**The exercise:**
Copy out verbatim the lines of the data from the one containing "Given: Switch Document2 to Outline view icon" through the last line of the data, both ends included.

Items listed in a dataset
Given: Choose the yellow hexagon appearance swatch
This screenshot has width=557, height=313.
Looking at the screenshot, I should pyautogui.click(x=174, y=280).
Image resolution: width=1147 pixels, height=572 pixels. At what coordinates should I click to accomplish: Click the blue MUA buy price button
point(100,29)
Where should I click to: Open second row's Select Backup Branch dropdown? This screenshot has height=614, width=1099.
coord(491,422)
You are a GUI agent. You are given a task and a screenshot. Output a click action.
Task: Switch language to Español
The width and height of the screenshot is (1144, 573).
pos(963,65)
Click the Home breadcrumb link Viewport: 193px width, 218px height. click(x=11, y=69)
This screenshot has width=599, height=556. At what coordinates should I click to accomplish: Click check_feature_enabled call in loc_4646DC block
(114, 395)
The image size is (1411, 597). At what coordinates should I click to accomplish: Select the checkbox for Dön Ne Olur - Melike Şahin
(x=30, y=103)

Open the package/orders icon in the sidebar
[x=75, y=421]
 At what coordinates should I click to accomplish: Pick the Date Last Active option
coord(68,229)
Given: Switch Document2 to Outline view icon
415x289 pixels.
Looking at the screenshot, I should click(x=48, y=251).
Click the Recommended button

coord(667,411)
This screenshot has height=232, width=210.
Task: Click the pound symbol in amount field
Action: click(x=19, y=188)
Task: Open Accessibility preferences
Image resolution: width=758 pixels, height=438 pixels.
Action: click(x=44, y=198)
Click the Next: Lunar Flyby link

**Answer to this problem:**
Given: Switch Document2 to Outline view icon
415x289 pixels.
Looking at the screenshot, I should click(x=48, y=251).
Click the Recommended button

coord(667,411)
This screenshot has height=232, width=210.
Task: Click the pound symbol in amount field
Action: click(x=19, y=188)
Task: Open Accessibility preferences
Image resolution: width=758 pixels, height=438 pixels.
Action: click(x=44, y=198)
Click the Next: Lunar Flyby link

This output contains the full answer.